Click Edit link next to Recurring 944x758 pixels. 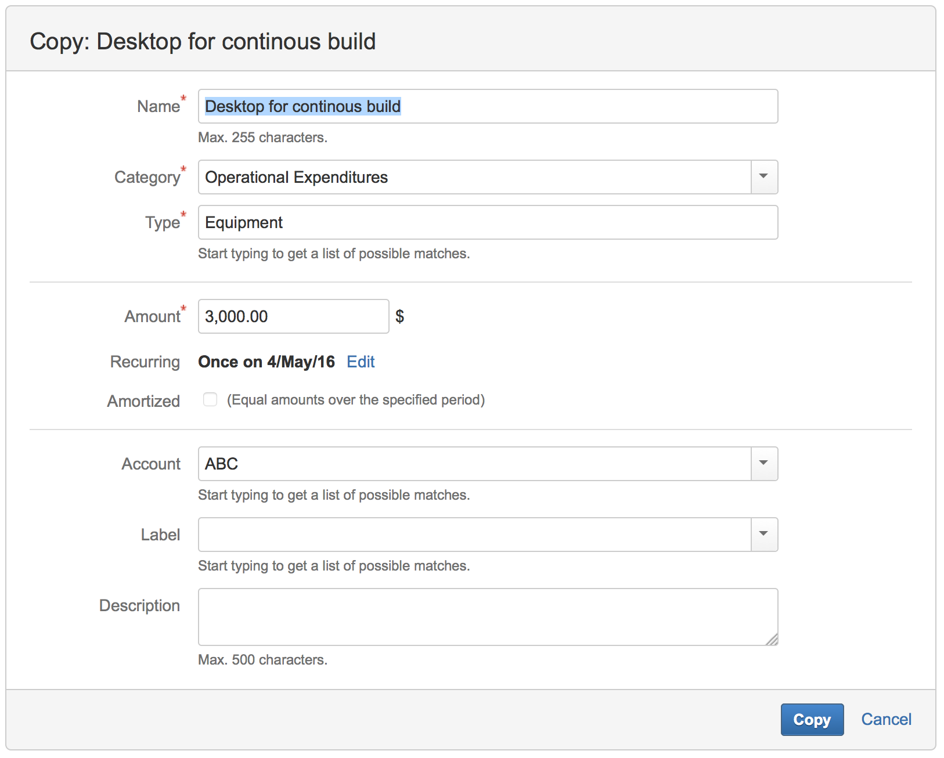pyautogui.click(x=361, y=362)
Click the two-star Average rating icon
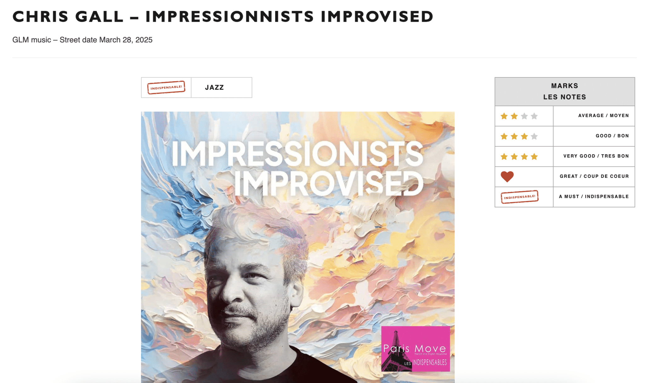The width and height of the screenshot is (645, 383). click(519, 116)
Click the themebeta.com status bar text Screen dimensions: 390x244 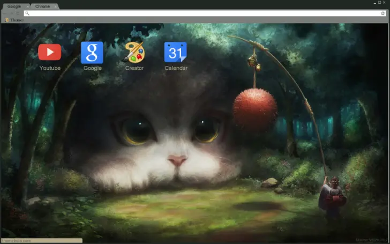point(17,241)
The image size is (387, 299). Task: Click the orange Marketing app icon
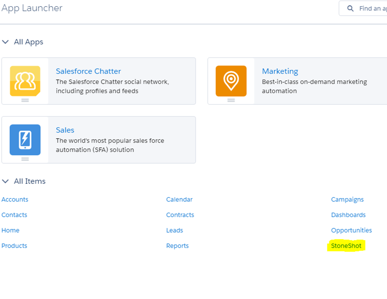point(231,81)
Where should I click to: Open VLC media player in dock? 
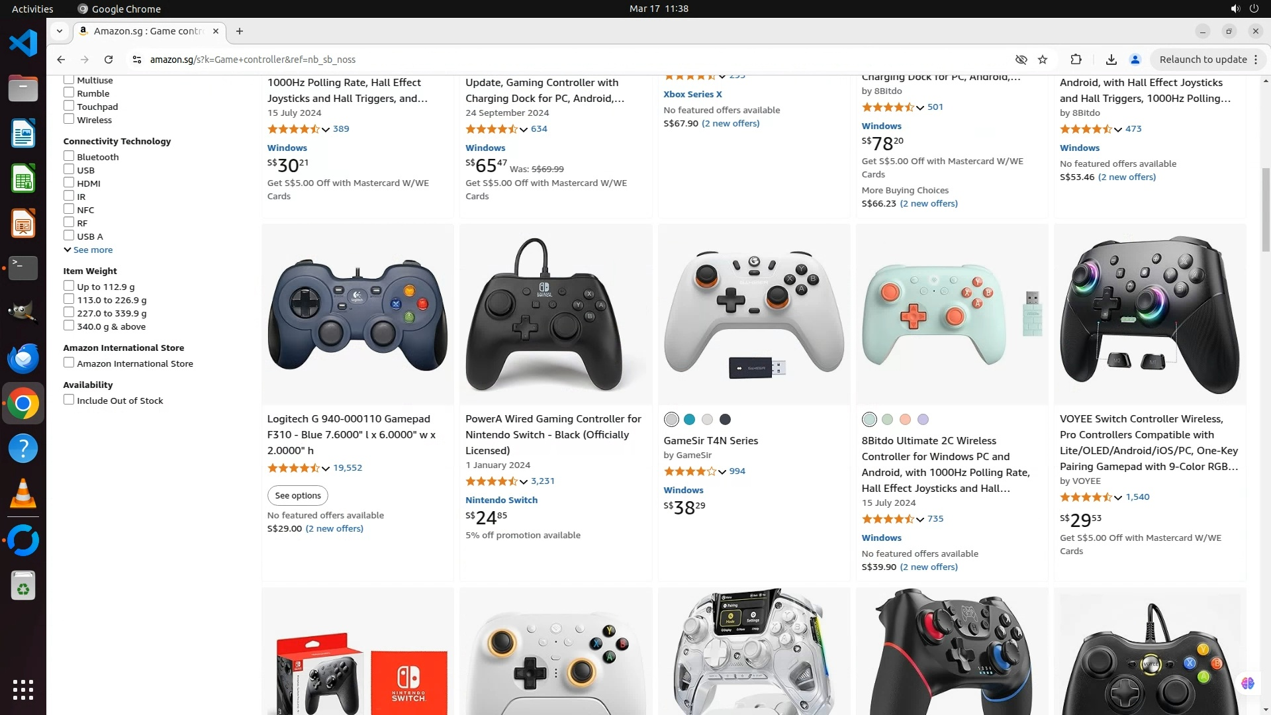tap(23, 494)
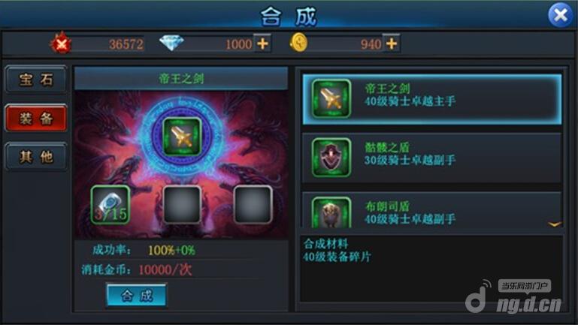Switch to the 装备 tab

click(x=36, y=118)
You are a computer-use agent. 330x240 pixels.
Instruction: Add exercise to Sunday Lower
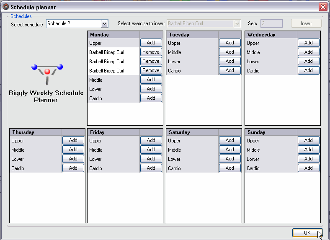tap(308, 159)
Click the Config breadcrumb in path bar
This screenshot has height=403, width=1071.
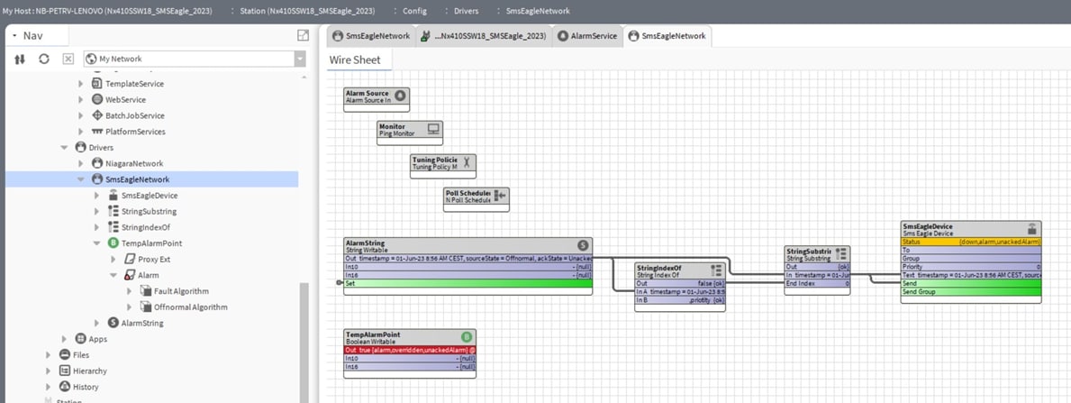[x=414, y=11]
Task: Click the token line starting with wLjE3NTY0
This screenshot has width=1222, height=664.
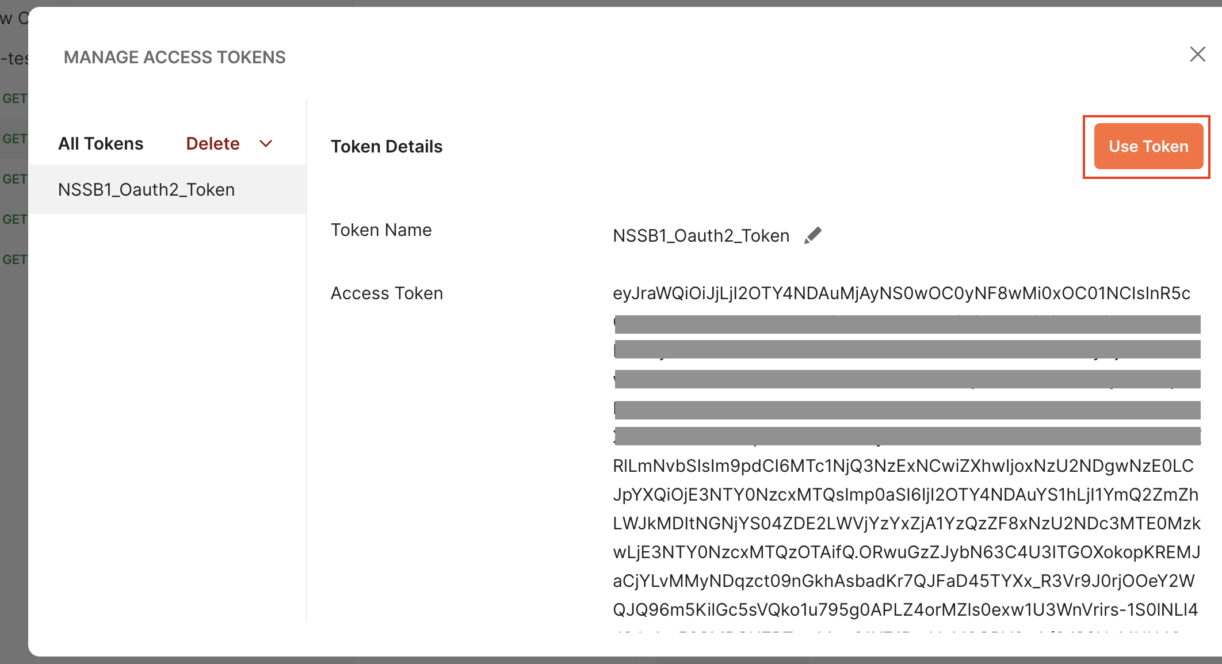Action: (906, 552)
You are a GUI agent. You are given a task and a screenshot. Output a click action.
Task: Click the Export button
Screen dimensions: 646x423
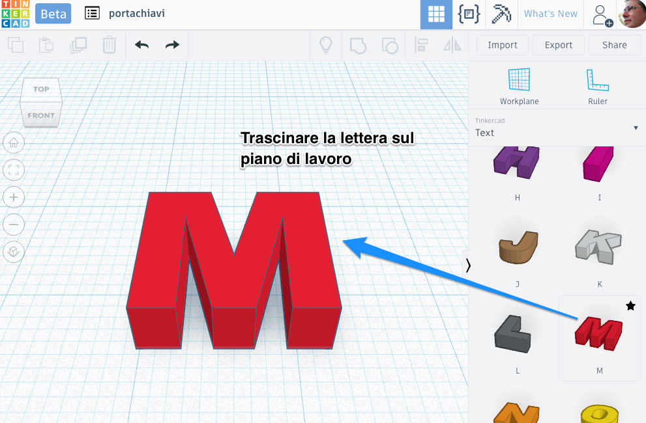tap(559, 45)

--

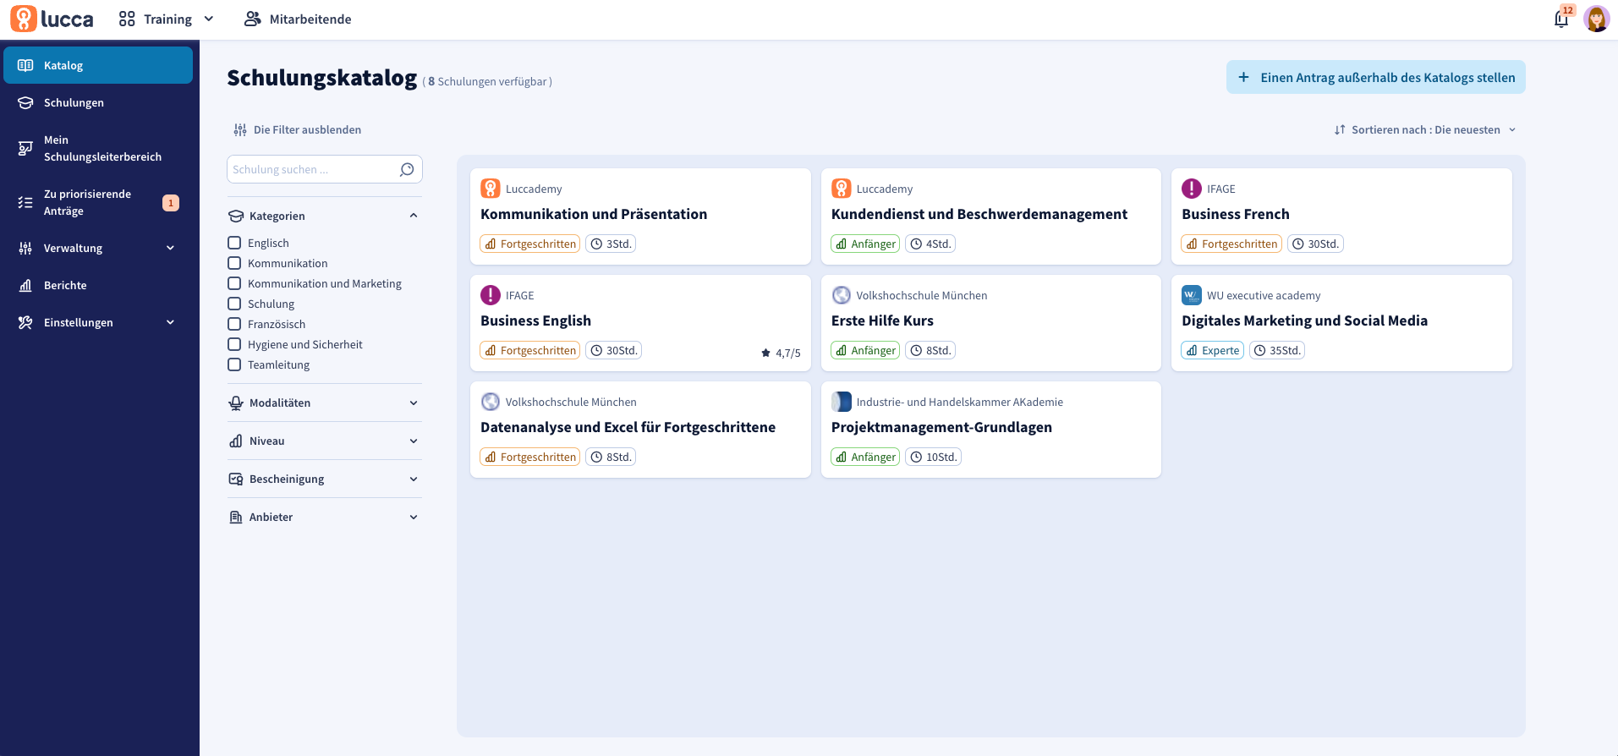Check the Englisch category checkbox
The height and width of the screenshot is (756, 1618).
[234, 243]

## Work instructions
Where a line in the records above contains the string "agent", copy that line.

## Answer below
You are a computer-use agent. 330x240 pixels.
You are a GUI agent. You are given a task and a screenshot. Output a click action.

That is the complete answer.